Moins d’un an après les manifestations de l’hiver 1934, qui étaient au cœur de Passage de l’Avenir, 1934, la lutte des classes se poursuit et s’organise face à la montée du fascisme. Tandis que l’Italie de Mussolini tente d’étendre son empire en Afrique orientale, la France se lance dans une course effrénée au développement aéronautique. La société des moteurs Gnome et Rhône, qui en est l’un des fers de lance, va se retrouver endeuillée à la suite du meurtre dans le métro de l’un de ses dessinateurs industriels, un certain André Legrendre. L’enquête est confiée au commissaire Bornec, ce policier solitaire et taciturne, que le lecteur a découvert dans le précédent volume. On retrouve aussi le journaliste de L’Humanité Gabriel Furnel, qui prépare un article sur les conditions travail des ouvriers métallurgistes, ainsi que Camille Dubois, ancienne ouvrière qui a commencé à travailler elle aussi à L’Humanité et qui rêve de devenir photographe de presse. Ce trio va se croiser tout au long d’une intrigue qui permet à Alexandre Courban de reconstituer avec minutie cette période, de décembre 1934 à octobre 1935.
Lutte des classes, montée du fascisme, espionnage industriel sont au centre de cette nouvelle intrigue aussi réussie que la précédente. Mais autant prévenir le lecteur, si ce nouveau roman peut sans doute être lu indépendamment, il s’appréciera pleinement dans la continuité de Passage de l’Avenir, 1934. En effet, le projet d’Alexandre Courban est bien de reconstituer la chronologie des événements qui, à partir de 1934, ont permis la création du Front populaire. Autrement dit, la dimension policière du récit est ici plutôt anecdotique. L’identité du meurtrier est d’ailleurs assez rapidement dévoilée et, s’il reste une part de mystère jusqu’à la fin du roman, le lecteur amateur de polar ne sera jamais vraiment surpris par cette intrigue assez prévisible. L’intérêt réside bel et bien dans la reconstitution de la période historique de l’entre-deux guerres.

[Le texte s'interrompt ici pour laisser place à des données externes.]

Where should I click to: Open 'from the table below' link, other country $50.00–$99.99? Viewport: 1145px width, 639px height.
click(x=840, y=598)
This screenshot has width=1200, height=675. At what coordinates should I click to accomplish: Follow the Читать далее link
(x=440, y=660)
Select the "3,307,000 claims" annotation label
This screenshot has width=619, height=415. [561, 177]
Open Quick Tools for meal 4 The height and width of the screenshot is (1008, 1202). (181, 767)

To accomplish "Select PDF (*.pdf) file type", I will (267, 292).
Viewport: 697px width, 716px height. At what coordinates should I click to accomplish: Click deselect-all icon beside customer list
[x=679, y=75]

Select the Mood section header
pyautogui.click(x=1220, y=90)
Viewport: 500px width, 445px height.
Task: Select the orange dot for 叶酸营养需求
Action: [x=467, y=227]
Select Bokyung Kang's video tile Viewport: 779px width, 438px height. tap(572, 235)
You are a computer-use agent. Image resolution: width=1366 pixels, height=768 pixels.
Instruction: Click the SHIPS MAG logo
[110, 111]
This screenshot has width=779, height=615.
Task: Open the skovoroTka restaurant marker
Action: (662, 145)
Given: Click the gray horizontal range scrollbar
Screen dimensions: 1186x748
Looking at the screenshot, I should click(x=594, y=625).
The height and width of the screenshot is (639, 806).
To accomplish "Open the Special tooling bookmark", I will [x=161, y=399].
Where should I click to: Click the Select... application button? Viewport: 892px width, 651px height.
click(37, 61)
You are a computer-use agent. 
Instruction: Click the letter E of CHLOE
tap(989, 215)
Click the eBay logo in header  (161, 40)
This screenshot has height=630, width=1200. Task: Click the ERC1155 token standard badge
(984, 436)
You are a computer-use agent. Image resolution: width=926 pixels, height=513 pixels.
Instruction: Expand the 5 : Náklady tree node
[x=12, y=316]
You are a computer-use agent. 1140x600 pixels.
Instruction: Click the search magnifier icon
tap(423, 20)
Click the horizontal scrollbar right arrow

Ancien étudiant en histoire, Alexandre Courban a soutenu une thèse consacrée à L’Humanité. Les pages qui se déroulent dans les locaux du journal sont passionnantes. La liste des personnages ayant existé qui figure à la fin du volume nous permet a posteriori de constater avec quelle habileté le romancier a su mêler personnages fictifs et figures historiques du journal. On imagine aussi assez bien le travail de recherche qu’Alexandre Courban a dû mener (sur l’aéronautique et la photographie comme sur les événements de cette année 1935) pour nourrir son récit qui conserve toutefois la fluidité du précédent roman. Il nous entraîne ainsi parfaitement dans les tourments de cette époque et si ses protagonistes sont encore animés par de merveilleux espoirs, le lecteur, lui, ne peut s’empêcher de noter tous les signaux qui annoncent la tragédie à venir.
On attend donc désormais avec impatience la suite des aventures de ce sympathique trio de personnages. Le prochain volume devrait logiquement se dérouler en 1936 et donc couvrir les mois qui ont mené aux élections législatives du printemps 1936, celles qui ont vu la victoire du Front populaire. En attendant, on ne peut que conseiller aux lecteurs de lire les deux premiers tomes de cette passionnante saga historique.